> QUOTED PASSAGE
The moral of the story? First of all, that NARAL and their ilk are badly out of step with the sensibilities of the nation. These people are very powerful, very well-funded and very loud. They really did give the impression that a pro-life position would be the kiss of death to any politician. But they were obviously very, very wrong. Thanks to them, no voter was unaware of their candidates’ position on abortion. And yet pro-lifers won overwhelming victories.

And second, we have seen the power we Christians still hold in this country, if we choose to exercise it. I saw churches mobilize in ways I’ve never seen before, urging their congregations to vote their Christian consciences. Here in the Archdiocese of Denver, a letter from the Archbishop and auxiliary bishop was read at every Mass the Sunday before the election, urging Catholics to vote pro-life. It made a difference.

> RECORDED INFORMATION
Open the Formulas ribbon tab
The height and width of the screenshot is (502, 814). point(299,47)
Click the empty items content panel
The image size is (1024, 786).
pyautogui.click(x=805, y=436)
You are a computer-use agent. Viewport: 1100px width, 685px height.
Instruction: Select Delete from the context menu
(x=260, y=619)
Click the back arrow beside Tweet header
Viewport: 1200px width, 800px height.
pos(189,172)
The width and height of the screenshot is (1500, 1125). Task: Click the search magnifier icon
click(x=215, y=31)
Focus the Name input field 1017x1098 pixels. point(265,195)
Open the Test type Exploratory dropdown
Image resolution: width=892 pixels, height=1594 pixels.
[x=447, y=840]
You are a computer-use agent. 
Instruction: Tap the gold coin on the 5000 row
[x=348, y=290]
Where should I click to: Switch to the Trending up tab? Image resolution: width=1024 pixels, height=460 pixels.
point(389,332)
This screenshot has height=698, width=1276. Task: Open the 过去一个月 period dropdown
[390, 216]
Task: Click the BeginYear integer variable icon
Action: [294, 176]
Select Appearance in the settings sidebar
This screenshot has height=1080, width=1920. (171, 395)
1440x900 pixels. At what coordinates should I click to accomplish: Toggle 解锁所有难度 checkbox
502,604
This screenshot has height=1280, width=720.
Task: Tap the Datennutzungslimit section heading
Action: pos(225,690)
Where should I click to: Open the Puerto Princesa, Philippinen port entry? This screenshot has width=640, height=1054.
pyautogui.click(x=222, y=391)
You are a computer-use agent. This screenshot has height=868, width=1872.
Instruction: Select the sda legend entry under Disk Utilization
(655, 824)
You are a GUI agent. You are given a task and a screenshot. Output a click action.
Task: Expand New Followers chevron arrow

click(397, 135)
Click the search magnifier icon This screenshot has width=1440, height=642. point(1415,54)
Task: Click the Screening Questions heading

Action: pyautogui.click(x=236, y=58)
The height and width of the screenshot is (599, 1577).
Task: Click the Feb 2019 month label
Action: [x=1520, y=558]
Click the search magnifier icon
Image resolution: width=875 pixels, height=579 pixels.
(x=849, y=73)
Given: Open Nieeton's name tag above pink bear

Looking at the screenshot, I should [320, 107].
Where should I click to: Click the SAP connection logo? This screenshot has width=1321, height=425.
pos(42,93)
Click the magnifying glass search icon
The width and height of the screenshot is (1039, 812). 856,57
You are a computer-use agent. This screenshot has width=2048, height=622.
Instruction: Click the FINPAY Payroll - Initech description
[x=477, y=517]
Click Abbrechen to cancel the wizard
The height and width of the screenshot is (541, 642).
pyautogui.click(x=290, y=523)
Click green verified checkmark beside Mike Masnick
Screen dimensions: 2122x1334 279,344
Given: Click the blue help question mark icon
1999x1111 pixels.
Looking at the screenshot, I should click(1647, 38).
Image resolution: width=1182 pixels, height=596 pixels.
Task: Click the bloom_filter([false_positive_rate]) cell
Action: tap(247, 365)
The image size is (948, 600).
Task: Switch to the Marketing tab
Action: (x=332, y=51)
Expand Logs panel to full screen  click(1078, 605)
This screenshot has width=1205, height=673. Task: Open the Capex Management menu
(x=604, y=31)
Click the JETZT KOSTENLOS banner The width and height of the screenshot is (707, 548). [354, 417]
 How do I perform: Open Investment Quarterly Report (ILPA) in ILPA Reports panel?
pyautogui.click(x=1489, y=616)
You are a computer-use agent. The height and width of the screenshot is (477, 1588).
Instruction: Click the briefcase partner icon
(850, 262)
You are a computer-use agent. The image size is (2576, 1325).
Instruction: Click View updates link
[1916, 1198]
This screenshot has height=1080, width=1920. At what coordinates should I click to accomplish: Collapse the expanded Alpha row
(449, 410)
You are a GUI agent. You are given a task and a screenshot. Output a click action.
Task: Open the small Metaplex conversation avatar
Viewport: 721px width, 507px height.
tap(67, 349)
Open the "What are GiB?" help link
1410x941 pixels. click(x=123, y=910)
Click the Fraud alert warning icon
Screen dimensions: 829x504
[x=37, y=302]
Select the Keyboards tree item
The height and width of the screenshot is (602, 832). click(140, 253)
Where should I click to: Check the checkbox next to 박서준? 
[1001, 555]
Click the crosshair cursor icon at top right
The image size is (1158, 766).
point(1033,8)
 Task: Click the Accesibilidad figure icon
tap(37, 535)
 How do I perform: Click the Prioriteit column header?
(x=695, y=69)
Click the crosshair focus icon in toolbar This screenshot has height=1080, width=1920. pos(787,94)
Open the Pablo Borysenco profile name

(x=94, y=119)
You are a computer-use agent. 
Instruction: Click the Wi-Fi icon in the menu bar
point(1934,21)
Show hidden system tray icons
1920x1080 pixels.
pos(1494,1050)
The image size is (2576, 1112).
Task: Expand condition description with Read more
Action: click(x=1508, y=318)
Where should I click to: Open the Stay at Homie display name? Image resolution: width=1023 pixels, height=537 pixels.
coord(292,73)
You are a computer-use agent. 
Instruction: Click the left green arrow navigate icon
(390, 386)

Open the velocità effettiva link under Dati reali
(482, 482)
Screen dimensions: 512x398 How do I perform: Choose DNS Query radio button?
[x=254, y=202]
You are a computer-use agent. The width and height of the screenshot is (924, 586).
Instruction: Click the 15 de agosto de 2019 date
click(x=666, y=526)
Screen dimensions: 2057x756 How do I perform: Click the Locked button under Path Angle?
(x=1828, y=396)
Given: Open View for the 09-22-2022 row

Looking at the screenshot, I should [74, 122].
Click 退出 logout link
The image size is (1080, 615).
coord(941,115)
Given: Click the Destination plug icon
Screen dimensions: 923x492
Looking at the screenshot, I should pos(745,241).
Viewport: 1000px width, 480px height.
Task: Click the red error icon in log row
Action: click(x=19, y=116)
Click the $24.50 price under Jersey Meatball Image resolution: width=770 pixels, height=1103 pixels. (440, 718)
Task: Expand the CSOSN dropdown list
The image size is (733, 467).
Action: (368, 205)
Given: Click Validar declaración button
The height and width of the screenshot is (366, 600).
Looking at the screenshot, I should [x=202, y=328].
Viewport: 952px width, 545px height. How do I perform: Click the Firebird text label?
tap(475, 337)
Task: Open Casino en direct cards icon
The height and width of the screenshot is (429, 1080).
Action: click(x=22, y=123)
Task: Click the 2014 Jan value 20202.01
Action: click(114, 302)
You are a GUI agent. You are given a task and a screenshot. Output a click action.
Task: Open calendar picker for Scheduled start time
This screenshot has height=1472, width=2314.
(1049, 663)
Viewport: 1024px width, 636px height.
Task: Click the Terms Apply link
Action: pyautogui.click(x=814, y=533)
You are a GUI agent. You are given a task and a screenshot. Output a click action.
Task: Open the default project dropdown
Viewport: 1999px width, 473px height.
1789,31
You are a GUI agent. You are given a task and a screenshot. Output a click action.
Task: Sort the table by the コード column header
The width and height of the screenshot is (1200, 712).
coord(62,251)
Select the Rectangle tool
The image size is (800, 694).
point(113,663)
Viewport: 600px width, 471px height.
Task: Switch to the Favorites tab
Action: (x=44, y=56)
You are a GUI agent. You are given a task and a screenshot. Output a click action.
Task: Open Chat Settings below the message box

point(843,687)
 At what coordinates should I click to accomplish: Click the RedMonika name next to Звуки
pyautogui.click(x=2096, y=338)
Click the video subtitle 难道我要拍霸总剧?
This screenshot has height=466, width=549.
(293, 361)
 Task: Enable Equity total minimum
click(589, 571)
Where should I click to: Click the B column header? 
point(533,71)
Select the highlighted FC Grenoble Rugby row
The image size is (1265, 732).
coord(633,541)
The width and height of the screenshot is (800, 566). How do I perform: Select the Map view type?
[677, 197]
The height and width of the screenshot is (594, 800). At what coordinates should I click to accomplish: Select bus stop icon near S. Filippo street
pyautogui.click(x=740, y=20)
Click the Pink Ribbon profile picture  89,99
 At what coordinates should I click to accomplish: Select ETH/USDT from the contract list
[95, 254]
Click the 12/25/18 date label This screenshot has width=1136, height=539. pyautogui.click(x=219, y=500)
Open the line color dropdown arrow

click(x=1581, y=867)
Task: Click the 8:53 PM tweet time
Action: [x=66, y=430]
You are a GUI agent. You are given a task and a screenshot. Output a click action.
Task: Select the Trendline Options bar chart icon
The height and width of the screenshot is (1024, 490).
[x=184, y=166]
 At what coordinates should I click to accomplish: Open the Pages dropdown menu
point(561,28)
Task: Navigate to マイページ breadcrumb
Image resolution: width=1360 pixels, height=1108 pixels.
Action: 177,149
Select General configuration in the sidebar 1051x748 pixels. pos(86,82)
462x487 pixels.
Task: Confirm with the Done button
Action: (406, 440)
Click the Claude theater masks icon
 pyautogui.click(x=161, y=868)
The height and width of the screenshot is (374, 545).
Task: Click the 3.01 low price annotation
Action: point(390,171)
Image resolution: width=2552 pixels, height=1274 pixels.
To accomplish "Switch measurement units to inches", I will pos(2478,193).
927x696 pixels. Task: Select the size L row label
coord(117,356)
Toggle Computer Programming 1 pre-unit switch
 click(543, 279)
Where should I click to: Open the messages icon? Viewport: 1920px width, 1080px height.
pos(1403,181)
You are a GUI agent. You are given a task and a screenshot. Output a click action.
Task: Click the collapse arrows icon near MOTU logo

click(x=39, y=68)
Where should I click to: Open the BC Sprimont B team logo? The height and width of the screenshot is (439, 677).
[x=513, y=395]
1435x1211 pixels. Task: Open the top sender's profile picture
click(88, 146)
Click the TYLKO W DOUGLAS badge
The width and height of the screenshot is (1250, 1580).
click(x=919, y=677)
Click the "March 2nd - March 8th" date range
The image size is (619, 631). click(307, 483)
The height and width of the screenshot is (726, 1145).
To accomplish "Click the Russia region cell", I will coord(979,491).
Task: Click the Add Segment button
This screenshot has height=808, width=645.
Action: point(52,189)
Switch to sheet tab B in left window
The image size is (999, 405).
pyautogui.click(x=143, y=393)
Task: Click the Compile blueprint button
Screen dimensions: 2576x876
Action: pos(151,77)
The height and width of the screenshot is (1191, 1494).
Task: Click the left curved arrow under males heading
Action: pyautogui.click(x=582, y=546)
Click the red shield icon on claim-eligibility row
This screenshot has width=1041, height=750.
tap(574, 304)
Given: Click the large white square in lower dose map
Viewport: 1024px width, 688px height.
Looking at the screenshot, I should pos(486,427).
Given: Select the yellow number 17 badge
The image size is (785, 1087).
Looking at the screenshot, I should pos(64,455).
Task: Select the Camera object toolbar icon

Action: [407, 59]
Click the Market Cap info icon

> LIST OF TASKS
- A) Reproduce, without alteration, the portion of the entries that opens with the line containing "Given: Open Nieeton's" and closes with the line containing "Screen dimensions: 2122x1334 279,344".
- B) Extend the commentary on the pro-life election victories, starting after its final sentence.

> RESPONSES IN ORDER
- A)
Given: Open Nieeton's name tag above pink bear

Looking at the screenshot, I should [320, 107].
Where should I click to: Click the SAP connection logo? This screenshot has width=1321, height=425.
pos(42,93)
Click the magnifying glass search icon
The width and height of the screenshot is (1039, 812). 856,57
You are a computer-use agent. This screenshot has width=2048, height=622.
Instruction: Click the FINPAY Payroll - Initech description
[x=477, y=517]
Click Abbrechen to cancel the wizard
The height and width of the screenshot is (541, 642).
pyautogui.click(x=290, y=523)
Click green verified checkmark beside Mike Masnick
Screen dimensions: 2122x1334 279,344

- B)
Third and finally, we have seen the power of prayer. So much of the information I saw in the weeks before the election included urgent pleas to Christians to pray for the elections. I believe those prayers were heard. 

God cares about the future of this country. As Benjamin Franklin once said, "...God governs in the affairs of men. And if a sparrow cannot fall to the ground without His notice, is it probable that an empire can rise without His aid?" We absolutely need to keep invoking His aid -- regularly and fervently.

God is not a Republican. He is not a Democrat.

But He is definitely pro-life.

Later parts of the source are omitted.